While those warnings seem scary, for most people in the US, there’s really no reason to worry.

According to Issac Bogogh, infectious diseases doctor and professor at the University of Toronto who studies how air travel influences the dynamics outbreaks, for those traveling outside of China, the risk of infection is “close to zero percent.” (Vox)

Now that we’re all breathing a small sigh of relief, let’s answer the most pressing question: do I need to cancel my upcoming trip? The answer is…yes and no.

Here’s everything you need to know about Coronavirus, China, immediate travel bans (and more), updated February 18th, 2020:

Coronavirus 2020: Is there a travel ban? Should I change my plans?


On January 30, 2020, the U.S. Department of State changed their travel advisory from “reconsider travel to China” to “do not travel to China.”

Americans with plans to travel to China:

The advisory for China now stands at “Level 4: Do Not Travel”.

Major airlines like American, Delta and United have suspended all flights to China until April, and cruise ships with China stops are cancelling or rerouting itineraries.

Additional changes may come, so check directly with your airline or travel agent for the latest.

TLDR: If you haven’t already, postpone/cancel those booked China travel plans.

Americans currently in China:

Americans who are already in China “should consider departing using commercial means,” the State Department said Thursday night.

According to the Washington Post, beginning Sunday, the United States will funnel all flights from China to the United States through seven airports. Americans returning to the United States from China’s Hubei province within will face a mandatory quarantine. Americans returning to the United States from other parts of China will face a self-quarantine up to 14 days.

TLDR: While there’s no need to panic, book a flight back to your home base as soon as possible. Unfortunately, you can also expect two weeks of quarantine.

Is it safe to fly?

According Bogogh, the risk factor for flying outside of China is extremely low.

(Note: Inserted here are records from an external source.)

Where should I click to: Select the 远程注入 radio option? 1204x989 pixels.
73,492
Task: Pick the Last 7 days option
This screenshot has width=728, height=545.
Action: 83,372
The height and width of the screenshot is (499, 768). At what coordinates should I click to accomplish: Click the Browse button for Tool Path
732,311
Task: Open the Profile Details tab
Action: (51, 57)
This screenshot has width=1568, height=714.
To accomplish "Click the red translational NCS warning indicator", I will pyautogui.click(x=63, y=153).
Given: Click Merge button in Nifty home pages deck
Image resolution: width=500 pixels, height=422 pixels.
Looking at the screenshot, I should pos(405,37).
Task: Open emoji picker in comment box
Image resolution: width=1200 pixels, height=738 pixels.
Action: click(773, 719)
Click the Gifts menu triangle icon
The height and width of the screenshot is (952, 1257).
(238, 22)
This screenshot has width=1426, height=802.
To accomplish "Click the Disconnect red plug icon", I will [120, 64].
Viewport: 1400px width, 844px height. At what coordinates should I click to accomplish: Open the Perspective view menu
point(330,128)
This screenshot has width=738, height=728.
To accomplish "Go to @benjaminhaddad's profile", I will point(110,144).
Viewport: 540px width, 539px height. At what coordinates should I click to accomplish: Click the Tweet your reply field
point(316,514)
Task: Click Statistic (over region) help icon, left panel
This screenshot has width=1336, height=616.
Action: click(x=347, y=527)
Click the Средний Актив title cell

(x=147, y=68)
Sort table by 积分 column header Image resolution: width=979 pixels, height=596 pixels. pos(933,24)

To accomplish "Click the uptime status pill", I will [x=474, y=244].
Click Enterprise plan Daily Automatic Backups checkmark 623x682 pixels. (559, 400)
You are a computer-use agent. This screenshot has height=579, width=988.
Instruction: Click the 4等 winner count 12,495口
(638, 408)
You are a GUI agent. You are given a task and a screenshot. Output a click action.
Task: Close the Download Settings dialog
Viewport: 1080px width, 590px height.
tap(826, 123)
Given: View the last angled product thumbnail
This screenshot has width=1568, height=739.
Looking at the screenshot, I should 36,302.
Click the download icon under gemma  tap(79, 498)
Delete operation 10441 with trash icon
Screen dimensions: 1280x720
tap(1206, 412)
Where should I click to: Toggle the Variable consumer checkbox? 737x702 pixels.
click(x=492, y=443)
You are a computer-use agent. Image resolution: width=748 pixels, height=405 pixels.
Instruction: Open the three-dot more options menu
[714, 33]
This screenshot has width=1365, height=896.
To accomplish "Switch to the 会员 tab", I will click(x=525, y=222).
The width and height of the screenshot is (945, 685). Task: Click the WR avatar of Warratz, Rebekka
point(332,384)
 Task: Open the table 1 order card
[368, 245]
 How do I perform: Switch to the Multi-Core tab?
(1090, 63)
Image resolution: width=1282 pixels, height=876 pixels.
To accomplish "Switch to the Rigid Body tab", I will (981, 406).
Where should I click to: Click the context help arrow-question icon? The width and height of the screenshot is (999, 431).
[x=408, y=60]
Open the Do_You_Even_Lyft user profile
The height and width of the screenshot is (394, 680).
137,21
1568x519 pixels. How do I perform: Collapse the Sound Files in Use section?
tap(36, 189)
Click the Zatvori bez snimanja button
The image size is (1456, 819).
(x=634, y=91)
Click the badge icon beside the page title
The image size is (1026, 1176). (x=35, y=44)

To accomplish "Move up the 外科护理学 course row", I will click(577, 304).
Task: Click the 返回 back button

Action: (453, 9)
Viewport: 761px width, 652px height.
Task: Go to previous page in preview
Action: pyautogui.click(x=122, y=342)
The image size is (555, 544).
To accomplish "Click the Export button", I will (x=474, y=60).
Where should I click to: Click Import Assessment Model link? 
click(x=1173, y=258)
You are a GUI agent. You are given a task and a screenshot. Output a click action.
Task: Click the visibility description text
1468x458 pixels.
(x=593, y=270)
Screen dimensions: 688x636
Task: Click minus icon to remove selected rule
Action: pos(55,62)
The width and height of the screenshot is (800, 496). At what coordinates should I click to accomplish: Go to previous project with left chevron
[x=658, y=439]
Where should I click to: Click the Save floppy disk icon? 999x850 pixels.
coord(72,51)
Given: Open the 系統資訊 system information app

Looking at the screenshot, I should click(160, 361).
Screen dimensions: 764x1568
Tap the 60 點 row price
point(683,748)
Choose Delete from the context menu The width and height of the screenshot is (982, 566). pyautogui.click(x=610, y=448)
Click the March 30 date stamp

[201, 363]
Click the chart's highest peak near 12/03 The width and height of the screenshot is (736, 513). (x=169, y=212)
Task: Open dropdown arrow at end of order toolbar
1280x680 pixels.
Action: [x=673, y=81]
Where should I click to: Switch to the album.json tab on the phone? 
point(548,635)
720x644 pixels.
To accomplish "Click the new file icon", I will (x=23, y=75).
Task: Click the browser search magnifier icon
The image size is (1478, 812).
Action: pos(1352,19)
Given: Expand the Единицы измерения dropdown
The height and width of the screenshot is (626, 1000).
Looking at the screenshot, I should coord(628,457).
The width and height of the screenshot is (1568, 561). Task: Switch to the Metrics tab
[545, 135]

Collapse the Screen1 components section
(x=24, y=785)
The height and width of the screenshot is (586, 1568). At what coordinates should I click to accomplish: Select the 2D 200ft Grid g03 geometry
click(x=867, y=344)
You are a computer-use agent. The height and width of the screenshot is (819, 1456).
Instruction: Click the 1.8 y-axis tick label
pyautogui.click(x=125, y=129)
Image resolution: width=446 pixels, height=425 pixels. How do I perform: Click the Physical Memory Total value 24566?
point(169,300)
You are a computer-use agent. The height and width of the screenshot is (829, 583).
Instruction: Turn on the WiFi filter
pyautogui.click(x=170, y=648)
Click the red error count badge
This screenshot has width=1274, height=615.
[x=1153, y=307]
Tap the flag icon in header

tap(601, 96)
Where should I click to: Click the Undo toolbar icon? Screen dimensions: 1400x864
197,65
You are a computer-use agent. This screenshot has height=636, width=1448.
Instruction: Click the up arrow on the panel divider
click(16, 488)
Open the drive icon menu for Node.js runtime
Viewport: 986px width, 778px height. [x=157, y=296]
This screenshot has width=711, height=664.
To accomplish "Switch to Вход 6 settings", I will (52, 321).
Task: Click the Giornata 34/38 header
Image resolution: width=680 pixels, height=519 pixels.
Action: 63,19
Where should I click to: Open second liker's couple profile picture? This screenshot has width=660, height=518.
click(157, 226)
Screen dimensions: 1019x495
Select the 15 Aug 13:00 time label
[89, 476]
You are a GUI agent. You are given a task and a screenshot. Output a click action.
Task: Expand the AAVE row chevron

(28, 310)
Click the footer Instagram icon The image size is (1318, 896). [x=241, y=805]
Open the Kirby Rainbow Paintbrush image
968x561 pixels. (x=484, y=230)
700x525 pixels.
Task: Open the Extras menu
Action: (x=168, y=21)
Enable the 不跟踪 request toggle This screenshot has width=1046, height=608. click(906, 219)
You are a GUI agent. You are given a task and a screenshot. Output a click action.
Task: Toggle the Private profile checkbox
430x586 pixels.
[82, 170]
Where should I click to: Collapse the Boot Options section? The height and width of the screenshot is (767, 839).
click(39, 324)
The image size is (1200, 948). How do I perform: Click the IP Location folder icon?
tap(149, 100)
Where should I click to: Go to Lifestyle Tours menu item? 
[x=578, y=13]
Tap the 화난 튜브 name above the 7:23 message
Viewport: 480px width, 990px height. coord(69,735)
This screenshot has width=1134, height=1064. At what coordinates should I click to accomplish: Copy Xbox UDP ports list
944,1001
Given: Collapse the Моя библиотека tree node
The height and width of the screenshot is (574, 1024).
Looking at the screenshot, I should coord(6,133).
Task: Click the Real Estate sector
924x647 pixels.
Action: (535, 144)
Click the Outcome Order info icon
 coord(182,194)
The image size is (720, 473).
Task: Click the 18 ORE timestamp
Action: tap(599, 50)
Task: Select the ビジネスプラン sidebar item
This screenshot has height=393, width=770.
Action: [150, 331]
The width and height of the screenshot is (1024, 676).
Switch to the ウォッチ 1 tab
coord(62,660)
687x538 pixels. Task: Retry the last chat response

“We can still count the number of people who have acquired this infection without having been to China on one or two hands. So the risk of travel is extraordinarily low outside of the areas where this epidemic is ongoing. That includes areas where there have been exported cases — Thailand, Japan, France, Cambodia,” he told Vox in an interview.

TLDR: Visit Grandma in Florida, go hang with your pals in Montréal — as long as you’re not flying into China, there’s no need to stay grounded.

What should I do to avoid contamination in airports?

Basic hygiene and self care will keep prevent most colds and flus — including Coronavirus. If you’re traveling: wash your hands, avoid touching your face, and cough into your elbow instead of your hands.

TLDR: Stay vigilant and clean, but right now, running out to buy a face mask would be totally OTT.